Officiellement, Paris se range derrière la communauté internationale et soutient al-Sarraj. Mais cette initiative française conduit à s’interroger sur le rôle que pourrait jouer le maréchal Haftar (ancien officier de Kadhafi exilé aux États-Unis en 1983) dont les troupes sont soupçonnées d’exactions sommaires, notamment à Benghazi.
Paris espère une déclaration conjointe
« Nous souhaitons que demain une déclaration conjointe soit agréée entre les deux protagonistes », souligne l’Élysée auprès Reuters. « Ça serait la première fois que les deux acceptent sur un document simple mais constructif de se mettre d’accord sur cette période de transition politique ».

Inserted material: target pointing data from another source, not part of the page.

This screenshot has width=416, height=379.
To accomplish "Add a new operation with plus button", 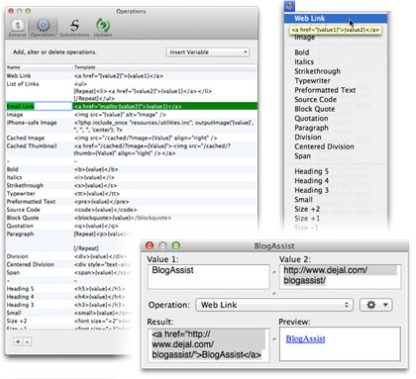I will 18,341.
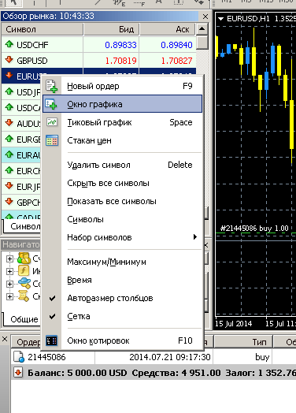This screenshot has width=296, height=413.
Task: Click the Chart Window icon with green plus
Action: pos(51,104)
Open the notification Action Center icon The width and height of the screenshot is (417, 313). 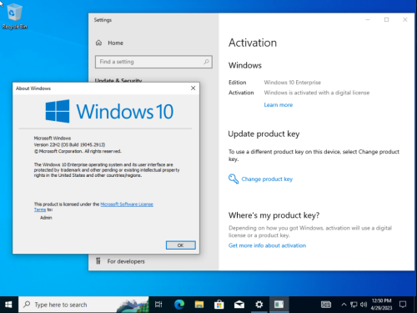[x=403, y=305]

Si L’Élysée reconnait que « la déclaration conjointe est toujours en cours de discussion » et que « ce n’est pas simple », Paris espère notamment voir inscrire dans la déclaration le rejet de toute solution militaire à la crise libyenne, ce qui pourrait passer par une mention « de la cessation des hostilités au moins pour tout ce qui ne relève pas de la lutte contre le terrorisme ».
Il est toutefois peu probable que cette entrevue débouche sur une avancée concrète du fait des antagonismes entre les deux parties. Le Gouvernement d’union nationale (GNA), installé à Tripoli, reste contesté par le Parlement de Tobrouk, à l’Est, et peine à unifier les différentes forces politiques derrière lui.
Début mai, à l’initiative des Émirats arabes unis, et après une rencontre avortée en février organisée par l’Égypte, les deux protagonistes du conflit s’étaient vus à Abu Dhabi. Une première depuis janvier 2016. Ils n’avaient toutefois annoncé aucune mesure concrète.
Macron très critique de l’opération française en Libye en 2011
À travers cette action, Paris cherche manifestement à faire oublier les erreurs diplomatiques du passé. Dans une interview au quotidien Le Monde fin juin, le ministre français des Affaires étrangères Jean-Yves Le Drian avait affirmé que « la Libye (était) une priorité du chef de l’État » français. Dans le même temps, Emmanuel Macron avait laissé entendre que l’intervention militaire française de 2011 en Libye avait été une erreur.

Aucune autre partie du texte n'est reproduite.